Jessica White: Like A Tattoo
Jessica White has strutted her stuff on the Paris runways, appeared in music videos and even landed two major cosmetic campaigns. But it took strength, courage and spirituality to help her discover her own inner beauty.
The tattoos on Jessica White’s body read like self-affirmation mantras. “Heaven” is inked in Japanese on her left wrist. “Powerful” is written in Chinese characters on her right. Angel wings gracefully spread across her neck. The word “loyalty,” in Japanese, covers a birthmark on her slender left side. An Indian flower spreads across her lower back. “Beautiful” is scrawled in Arabic on her right foot. Her choice of virtues is telling - after all, the shapely beauty’s innocence was betrayed at a young age. The successful model has suffered through her own emotional hell, but now she’s spreading her wings, blossoming into a self-assured woman and creating her own reality.

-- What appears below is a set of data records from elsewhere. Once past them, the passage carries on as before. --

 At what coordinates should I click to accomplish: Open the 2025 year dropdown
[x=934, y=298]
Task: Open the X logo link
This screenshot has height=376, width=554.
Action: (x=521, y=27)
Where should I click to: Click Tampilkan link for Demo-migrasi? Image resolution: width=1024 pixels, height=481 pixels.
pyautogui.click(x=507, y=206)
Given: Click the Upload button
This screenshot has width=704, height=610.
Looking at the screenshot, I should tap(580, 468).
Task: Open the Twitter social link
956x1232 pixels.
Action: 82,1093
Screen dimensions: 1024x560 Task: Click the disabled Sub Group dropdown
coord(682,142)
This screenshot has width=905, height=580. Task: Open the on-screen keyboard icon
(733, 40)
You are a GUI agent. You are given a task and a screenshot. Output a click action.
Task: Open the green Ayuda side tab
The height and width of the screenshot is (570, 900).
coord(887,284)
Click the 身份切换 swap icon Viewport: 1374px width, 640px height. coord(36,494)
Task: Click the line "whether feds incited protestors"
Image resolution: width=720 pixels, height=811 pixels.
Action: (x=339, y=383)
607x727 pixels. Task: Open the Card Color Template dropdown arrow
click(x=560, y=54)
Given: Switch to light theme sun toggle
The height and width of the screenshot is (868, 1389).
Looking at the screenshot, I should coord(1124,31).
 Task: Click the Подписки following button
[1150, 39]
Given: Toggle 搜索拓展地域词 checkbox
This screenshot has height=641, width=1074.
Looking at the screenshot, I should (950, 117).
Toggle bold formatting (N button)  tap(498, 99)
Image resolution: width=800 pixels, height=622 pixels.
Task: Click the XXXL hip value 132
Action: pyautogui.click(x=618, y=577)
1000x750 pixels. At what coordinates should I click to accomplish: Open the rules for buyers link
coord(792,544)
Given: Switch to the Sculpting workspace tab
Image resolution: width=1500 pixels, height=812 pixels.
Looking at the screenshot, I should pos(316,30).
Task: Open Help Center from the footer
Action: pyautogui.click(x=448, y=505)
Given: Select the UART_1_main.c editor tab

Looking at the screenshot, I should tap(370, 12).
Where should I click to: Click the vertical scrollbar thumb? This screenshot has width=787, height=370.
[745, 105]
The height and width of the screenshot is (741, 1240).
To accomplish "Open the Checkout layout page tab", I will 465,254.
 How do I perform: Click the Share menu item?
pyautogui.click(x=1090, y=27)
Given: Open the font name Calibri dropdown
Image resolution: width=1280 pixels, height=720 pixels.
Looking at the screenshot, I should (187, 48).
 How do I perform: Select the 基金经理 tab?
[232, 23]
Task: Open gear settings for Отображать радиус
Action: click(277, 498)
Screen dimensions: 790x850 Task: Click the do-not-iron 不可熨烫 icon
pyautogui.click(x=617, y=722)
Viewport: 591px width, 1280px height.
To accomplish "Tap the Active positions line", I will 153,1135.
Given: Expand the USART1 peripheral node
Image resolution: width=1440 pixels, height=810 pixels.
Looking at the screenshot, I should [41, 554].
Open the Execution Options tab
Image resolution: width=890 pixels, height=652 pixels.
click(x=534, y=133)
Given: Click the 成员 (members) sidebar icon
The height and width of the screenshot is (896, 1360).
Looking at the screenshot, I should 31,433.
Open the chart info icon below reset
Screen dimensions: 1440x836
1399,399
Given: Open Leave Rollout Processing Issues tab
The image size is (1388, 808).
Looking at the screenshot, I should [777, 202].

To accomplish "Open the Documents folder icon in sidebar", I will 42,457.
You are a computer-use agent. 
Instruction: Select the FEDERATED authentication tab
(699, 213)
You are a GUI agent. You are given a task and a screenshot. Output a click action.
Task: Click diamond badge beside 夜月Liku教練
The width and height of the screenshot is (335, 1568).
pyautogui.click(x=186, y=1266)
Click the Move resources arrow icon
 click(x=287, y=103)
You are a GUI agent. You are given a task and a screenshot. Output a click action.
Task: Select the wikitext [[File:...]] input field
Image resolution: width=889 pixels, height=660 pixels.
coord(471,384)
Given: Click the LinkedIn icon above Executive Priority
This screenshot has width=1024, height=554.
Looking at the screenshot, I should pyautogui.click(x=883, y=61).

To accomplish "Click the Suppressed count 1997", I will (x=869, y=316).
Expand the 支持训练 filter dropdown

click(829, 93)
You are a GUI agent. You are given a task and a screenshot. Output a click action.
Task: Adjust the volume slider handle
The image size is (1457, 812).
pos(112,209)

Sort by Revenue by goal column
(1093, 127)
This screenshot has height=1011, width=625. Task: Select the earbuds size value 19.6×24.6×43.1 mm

At 23, White is already a decade deep in the modeling game. She landed her first gig posing in Vogueat age 14. A Cover Girl contract followed at 16. Then she began walking the high-profile catwalks of Ralph Lauren, Oscar de la Renta, Marc Jacobs and Victoria’s Secret - not to mention appearing in ad campaigns for Chloe and Gap.
This past December, White was named the new face of Maybelline. This historical appointment makes her the first African-American model ever to nab two major cosmetic contracts.
But the cutthroat world of high fashion is about the moment, and 10 years is almost a lifetime. So it’s no surprise on a breezy afternoon in April, while dining on a plate of spaghetti al pomodoro at Manhattan’s Novita restaurant, White is actually contemplating retirement. “I don’t know exactly when my time will be up, but it’s drawing near,” she says. “And that’s a good thing.”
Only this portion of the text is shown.